Dominique Libault présentait, ce 24 septembre, le rapport sur la sécurité sociale des indépendants, préparé à la demande du Premier ministre par le Haut Conseil au Financement de la Protection Sociale (HCFiPS) qu’il préside. La lettre de mission évoquait quatre axes d’investigation :
- l’équité du régime
- les règles de rattachement à la Sécurité sociale
- les relations de service vers la population spécifique
- le contrôle et la lutte contre la fraude
Les évolutions récentes, avec l’essor des auto-entrepreneurs et l’importance des plateformes ont comme conséquence la croissance de la population des travailleurs indépendants précaires, explique Dominique Libault qui pointe la situation de la moitié des chauffeurs VTC déclarant moins de 550 euros de revenus par an, ou celle d’un tiers des micro-entrepreneurs qui ne valident dans l’année aucun trimestre pour leur retraite. « Il y a dix ou quinze ans, je disais que dès l’entrée en activité professionnelle, on se créait des droits à retraite, je ne peux plus le dire aujourd’hui » indique le président du HCFiPS. En d’autres termes, la micro-entreprise a créé des trous importants dans le filet de la protection sociale.
Du coup, le rapport suggère de mieux documenter le profil socio-économique des indépendants précaires, pour mieux répondre à leurs besoins.
Si l’intégration du RSI dans le régime général « s’est plutôt bien passé », cette évolution était portée par le principe d’universalité de la sécurité sociale. « Mais il ne faut pas penser que l’universalité entraîne l’équité » alerte Dominique Libault.
Le rapport soulève clairement cette question. La cause ? L’assiette des prélèvements sociaux est défavorable aux travailleurs indépendants, qui subissent une assiette de CSG (qui ne constitue pas de droits) plus large que celle des salariés, alors que celle des cotisations (productrices de droits) est plus étroite. Pour les bas revenus (une grande partie des travailleurs indépendants), s’ajoutent les mécanismes d’exonérations de cotisations employeur sur les bas salaires qui creusent l’écart.
Le HCFiPS en fait la démonstration chiffrée : pour un revenu net proche du Smic, 14625 euros, que le travailleur soit un artisan non microentrepreneur ou salarié, son taux effectif de prélèvements sera de 30,8 % ou de 21,5 %. Dans le même exemple, le ratio entre la pension de retraite annuelle et les cotisations annuelles sera de 3 pour le premier, de 6,4 pour le second.
Le rapport préconise donc une action sur les cotisations minimales, sur les exonérations de début d’activité, sur le rattachement ou sur les modalités de calcul des droits pour les micro-entrepreneurs. « Si ont veut travailler sur l’acceptation du prélèvement social, il faut nécessairement s’inquiéter de l’équité » conclut Dominique Libault.

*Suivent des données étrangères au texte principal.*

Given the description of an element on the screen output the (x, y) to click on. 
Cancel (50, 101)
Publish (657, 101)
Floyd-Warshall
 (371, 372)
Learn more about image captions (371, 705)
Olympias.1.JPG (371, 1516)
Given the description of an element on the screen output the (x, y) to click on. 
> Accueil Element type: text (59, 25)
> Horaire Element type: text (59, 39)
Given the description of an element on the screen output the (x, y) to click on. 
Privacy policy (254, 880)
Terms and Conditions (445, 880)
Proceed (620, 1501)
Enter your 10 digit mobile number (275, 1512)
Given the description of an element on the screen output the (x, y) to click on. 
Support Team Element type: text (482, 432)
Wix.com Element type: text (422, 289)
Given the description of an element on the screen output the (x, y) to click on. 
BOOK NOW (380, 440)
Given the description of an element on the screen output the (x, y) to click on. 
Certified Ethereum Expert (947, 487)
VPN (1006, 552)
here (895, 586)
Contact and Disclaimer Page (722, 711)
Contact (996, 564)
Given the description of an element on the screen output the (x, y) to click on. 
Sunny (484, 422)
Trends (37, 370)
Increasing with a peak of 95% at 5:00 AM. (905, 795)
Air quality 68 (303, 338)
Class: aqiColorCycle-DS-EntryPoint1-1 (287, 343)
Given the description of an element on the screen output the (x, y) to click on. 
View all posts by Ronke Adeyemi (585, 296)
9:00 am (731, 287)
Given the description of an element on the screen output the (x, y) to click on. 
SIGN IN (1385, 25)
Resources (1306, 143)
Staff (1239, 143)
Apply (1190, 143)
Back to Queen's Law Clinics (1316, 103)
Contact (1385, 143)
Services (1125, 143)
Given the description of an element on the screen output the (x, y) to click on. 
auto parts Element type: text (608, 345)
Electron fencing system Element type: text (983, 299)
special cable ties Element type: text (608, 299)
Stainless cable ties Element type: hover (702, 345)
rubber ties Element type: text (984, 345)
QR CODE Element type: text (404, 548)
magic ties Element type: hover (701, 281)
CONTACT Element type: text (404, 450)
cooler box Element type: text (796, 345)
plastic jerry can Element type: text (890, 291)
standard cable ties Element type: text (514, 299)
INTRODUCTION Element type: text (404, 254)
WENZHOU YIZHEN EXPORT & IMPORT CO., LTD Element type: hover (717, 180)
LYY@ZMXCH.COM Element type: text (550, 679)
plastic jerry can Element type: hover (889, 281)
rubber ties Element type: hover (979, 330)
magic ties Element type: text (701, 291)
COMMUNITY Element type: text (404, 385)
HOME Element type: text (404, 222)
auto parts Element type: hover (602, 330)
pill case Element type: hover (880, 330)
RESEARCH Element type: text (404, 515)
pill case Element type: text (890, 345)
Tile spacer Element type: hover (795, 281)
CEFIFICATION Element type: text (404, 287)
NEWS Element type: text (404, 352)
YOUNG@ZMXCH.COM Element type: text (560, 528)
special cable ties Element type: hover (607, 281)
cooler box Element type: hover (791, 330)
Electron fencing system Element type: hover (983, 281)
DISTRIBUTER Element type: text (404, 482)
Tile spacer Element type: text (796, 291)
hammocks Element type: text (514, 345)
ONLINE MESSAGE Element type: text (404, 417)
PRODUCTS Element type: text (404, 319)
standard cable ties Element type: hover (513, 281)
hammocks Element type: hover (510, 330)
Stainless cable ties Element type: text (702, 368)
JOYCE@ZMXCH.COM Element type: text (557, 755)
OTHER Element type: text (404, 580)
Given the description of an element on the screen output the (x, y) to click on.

Le dossier des plateformes
L’essor du travail indépendant intermédié via les plateformes anime de nombreux débats sur la protection sociale. Un des arguments forts avancés pour un statu-quo est que ce modèle est consubstantiel à cette nouvelle forme d’activité et que tout changement mettrait en péril ce pan de la nouvelle économie.
Le rapport fait une proposition innovante : le rattachement du travailleur au régime général, avec une participation (à négocier) de la plateforme (entre 10 et 20%), sans que cela modifie le statut social du travailleur. Pas de contrat de travail, mais une sécurité sociale de salarié. Cela pourrait commencer par une expérimentation pour les plateformes de mobilité, que l’on étendrait ensuite à l’ensemble.
Une approche globale des travailleurs indépendants
Un autre élément fort du rapport est la suggestion d’une offre globale pour le travail indépendant, qui passe par une convention d’objectifs et de gestion inter-branche, la mise en place d’un guichet commun, une amélioration de la stratégie multicanal d’information qui ne reposerait pas sur une déclinaison des outils généraux mais sur la mise en place de moyens spécifiques.
De plus, il conviendrait que le service public mette en place un véritable dictaticiel accompagnant le choix du statut, « trop souvent réalisé aujourd’hui avec une vision de court terme sur les prélèvements, sans se soucier de l’ensemble des conséquences ».
Enfin, il faut lisser les points d’irritation qui persistent, dont le décalage entre la perception du revenu et le paiement des cotisations. Pour cela, le rapport suggère une généralisation de l’auto-liquidation. Une pratique qui met les microentrepreneurs et les autres travailleurs indépendants sur un pied d’égalité.